Count of comments by hour
{'09': 251, '02': 1381, '23': 543, '11': 641, '19': 1188, '10': 793, '07': 267, '00': 447, '04': 337, '20': 1722, '21': 1745, '01': 683, '12': 687, '05': 464, '08': 492, '14': 1416, '06': 397, '18': 1439, '17': 1146, '03': 421, '16': 1814, '15': 4477, '22': 479, '13': 1253}


We can now use both dictionaries in order to calculate the average number of comments per post per hour.

In [9]:
avg_by_hour = list()

for hour in posts_by_hour:
    avg_by_hour.append([hour,comments_by_hour[hour] / posts_by_hour[hour]])
for i in avg_by_hour:
    print(i)

['09', 5.5777777777777775]
['02', 23.810344827586206]
['23', 7.985294117647059]
['11', 11.051724137931034]
['19', 10.8]
['10', 13.440677966101696]
['07', 7.852941176470588]
['00', 8.127272727272727]
['04', 7.170212765957447]
['20', 21.525]
['21', 16.009174311926607]
['01', 11.383333333333333]
['12', 9.41095890410959]
['05', 10.08695652173913]
['08', 10.25]
['14', 13.233644859813085]
['06', 9.022727272727273]
['18', 13.20183486238532]
['17', 11.46]
['03', 7.796296296296297]
['16', 16.796296296296298]
['15', 38.5948275862069]
['22', 6.746478873239437]
['13', 14.741176470588234]


The new list of lists gives us exactly what we need however that data is not sorted so let's fix it.

In [10]:
import datetime as dt

swap_avg_by_hour = list()
for i in avg_by_hour:
    hour = i[0]
    avg = i[1]
    swap_avg_by_hour.append([avg,hour])
sorted_swap = sorted(swap_avg_by_hour, reverse = True)
print('Top 5 Hours for Ask Posts Comments:')

for i in sorted_swap[:5]:
    hour = i[1] #string
    avg = i[0] #float
    hour = dt.datetime.strptime(hour,'%H')
    hour_str = hour.strftime('%H:%M')
    print(hour_str,' ','{:.2f}'.format(avg))
    

Top 5 Hours for Ask Posts Comments:
15:00   38.59
02:00   23.81
20:00   21.52
16:00   16.80
21:00   16.01


### Conclusion

Based on the findings above we can see that 3 pm (Eastern Time in the US) is the most popular time that attracts most comments.

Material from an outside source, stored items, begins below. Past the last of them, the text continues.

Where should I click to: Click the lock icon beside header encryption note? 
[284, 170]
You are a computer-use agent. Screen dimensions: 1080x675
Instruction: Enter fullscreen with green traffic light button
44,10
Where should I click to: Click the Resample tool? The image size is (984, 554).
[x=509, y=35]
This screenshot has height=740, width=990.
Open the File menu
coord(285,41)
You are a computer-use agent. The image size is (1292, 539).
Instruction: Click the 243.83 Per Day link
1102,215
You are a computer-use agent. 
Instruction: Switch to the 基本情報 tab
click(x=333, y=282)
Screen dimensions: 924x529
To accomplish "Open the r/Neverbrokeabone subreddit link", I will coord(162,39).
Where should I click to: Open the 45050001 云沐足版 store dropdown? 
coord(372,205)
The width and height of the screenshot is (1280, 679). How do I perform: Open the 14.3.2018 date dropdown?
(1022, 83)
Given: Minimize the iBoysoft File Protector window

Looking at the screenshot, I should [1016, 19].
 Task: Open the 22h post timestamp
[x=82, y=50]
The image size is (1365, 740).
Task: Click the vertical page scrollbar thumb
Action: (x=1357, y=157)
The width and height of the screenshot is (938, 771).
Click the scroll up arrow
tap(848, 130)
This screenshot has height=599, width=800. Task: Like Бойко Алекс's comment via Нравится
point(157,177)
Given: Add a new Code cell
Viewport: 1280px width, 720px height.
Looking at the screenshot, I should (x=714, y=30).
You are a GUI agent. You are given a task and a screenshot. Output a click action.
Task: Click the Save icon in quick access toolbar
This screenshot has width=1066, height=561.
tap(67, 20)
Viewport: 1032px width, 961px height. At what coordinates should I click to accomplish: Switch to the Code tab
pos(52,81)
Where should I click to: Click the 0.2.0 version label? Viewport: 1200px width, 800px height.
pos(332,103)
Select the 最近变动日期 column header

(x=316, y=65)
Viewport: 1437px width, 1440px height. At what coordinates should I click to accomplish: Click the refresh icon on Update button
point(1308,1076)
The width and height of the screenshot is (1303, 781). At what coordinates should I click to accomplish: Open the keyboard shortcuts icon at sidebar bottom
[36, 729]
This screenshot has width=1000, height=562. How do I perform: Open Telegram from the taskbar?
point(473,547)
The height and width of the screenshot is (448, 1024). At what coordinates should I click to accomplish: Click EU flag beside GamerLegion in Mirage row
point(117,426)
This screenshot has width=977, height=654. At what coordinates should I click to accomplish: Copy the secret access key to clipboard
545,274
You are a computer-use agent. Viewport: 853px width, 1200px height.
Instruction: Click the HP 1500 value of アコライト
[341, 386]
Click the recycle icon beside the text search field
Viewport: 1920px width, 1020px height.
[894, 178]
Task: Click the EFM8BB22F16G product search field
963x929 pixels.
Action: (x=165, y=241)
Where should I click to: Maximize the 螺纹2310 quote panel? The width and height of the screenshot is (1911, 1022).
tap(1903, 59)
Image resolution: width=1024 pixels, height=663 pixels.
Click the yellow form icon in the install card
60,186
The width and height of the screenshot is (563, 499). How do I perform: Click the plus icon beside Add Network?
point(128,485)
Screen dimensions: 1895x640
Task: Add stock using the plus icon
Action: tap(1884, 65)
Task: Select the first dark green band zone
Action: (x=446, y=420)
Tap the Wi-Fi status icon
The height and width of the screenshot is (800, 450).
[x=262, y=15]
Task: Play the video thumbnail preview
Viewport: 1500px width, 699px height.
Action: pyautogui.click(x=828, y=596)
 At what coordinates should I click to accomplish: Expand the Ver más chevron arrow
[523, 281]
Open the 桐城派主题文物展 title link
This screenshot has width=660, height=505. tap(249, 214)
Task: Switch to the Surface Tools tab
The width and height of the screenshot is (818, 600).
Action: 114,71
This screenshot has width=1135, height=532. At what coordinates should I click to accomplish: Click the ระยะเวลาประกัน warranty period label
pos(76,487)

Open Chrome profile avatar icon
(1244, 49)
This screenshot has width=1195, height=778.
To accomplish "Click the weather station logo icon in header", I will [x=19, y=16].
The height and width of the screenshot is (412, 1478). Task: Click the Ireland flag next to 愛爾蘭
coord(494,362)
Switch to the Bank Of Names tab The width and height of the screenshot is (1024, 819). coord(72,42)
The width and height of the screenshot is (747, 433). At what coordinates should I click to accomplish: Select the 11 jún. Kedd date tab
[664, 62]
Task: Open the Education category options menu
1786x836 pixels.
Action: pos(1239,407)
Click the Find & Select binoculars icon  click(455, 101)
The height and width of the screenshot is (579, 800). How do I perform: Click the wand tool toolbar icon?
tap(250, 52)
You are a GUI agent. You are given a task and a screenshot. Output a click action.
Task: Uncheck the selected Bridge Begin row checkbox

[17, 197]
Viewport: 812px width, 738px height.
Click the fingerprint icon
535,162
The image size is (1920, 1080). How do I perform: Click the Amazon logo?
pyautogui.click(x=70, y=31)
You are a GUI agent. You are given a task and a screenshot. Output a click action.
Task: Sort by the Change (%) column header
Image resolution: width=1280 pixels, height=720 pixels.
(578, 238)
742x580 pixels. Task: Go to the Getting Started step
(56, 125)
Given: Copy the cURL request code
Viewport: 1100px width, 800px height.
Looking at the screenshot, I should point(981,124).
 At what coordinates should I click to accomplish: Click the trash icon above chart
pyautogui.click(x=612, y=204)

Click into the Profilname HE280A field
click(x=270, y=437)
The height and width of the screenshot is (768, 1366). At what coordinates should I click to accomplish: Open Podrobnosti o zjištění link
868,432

The second best time is at 2:00 am and it is nowhere near as good as the top 1 recording 38% reduction of comments when compared to the volumes recorded at 3pm.

This project allowed us to accomplish the following:
* Set the goal for the project
* Collect and store the data
* Clean and prepare the data for analysis
* Analyze the data and derive conclusion

We have determined which types of posts and which time of the day are the most popular for attracting most comments. If one was to take the advantage of this analysis, the times between 15:00 - 17:00, 20:00 - 22:00 and also between 02:00 - 03:00 are when the Hacker News community is most active and chances of attracting comments at those times are at the highest.